Professor of International Studies, University of Washington: Jackson School of International Studies

On November 27, Dr. Rick Lorenz spoke to Richland staff about the United State's military response to the attacks on the World Trade Center and the Pentagon, and the legality of this response under international law. Lorenz is an international law expert with almost three decades of experience as a United States military judge advocate, and has served in a legal capacity on United Nations missions in Somalia, Bosnia and Kosovo. His lecture was the final of a four-part series focusing on the events of September 11th, sponsored by the Pacific Northwest Center for Global Security.

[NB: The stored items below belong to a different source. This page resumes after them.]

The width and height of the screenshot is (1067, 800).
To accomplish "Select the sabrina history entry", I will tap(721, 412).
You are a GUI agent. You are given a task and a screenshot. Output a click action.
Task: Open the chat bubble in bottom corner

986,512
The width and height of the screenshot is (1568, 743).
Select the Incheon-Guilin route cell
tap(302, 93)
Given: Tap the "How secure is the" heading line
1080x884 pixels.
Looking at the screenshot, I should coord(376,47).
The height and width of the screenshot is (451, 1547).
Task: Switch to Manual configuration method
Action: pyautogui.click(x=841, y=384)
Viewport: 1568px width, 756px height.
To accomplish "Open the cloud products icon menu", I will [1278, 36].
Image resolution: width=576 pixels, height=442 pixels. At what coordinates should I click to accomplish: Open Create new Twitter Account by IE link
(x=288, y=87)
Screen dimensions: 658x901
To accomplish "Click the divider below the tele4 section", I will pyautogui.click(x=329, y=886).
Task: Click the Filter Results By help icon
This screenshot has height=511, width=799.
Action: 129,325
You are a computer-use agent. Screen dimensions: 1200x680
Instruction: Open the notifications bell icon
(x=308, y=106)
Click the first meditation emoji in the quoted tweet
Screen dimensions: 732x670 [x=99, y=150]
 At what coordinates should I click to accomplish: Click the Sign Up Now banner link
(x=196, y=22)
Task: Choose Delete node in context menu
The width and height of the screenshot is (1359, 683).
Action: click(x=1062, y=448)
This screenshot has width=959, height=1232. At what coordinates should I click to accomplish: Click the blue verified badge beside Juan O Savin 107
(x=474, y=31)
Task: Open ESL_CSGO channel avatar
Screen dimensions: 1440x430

"International law is 90 percent politics and 10 percent law," Lorenz told his PNNL audience. He explained that one of the great challenges of international law is that, unlike national law, there are no police to enforce it. There is one international court, the International Court of Justice, and the International Court of Criminal Justice is in the process of being ratified. International law is voluntarily adhered to by states. This voluntary compliance is generally motivated by the desire to see other states contained, and to gain acceptance in the international community and the consequent economic advantages. However, the lack of enforcement can result in great inconsistencies in application of international law and codes of conduct.

International law is undergoing changes as the nature of conflict evolves; traditionally international justice had been applied to state-to-state conflict, however, over recent decades it has increasingly focused on internal conflict and war crimes. However, many states are uncomfortable with having their citizens judged by non-nationals. In particular, the United States has voiced strong opposition to permitting its service members to be judged by an international tribunal, fearing that they could be charged as war criminals for following orders.

"There are three classic tools of diplomacy," Lorenz told his audience. These tools are diplomacy, economics and military action. The latter is forbidden under the United Nations Charter unless the UN Security Council approves, or unless Article 51 of the UN Charter, which upholds the inherent right to self-defense, is invoked, as the United States did before attacking Afghanistan. Lorenz expressed his support for the United State's course of action, distinguishing between the United State's attack on Afghanistan for harboring the Taliban from Germany's harboring of individuals responsible for the 1993 bombing of the World Trade Center by declaring that the Taliban was aware of who they were harboring, while Germany was not. However, Lorenz also stated that he believed diplomacy and economic sanctions would be most effective in countering terrorism in the long-term.

While unification of the international community against terrorism has been impressive, Lorenz told his audience, there is no standard definition of "terrorism." The Russians have declared Chechen separatists to be terrorists. The Kosovar and Bosnian Serbs accuse their Muslims populations of being terrorists. Furthermore, individuals considered terrorists in their own country are able to seek asylum in other nations by claiming that they are being persecuted for their political beliefs.

Turning his commentary to issues related to the current military conflict such as the United State's role in the Israeli-Palestinian peace talks, the delicacy of the American-Saudi alliance and the current threat to civil rights in the United States, Lorenz stated, "Things not on CNN are the most important part of this war, in my opinion."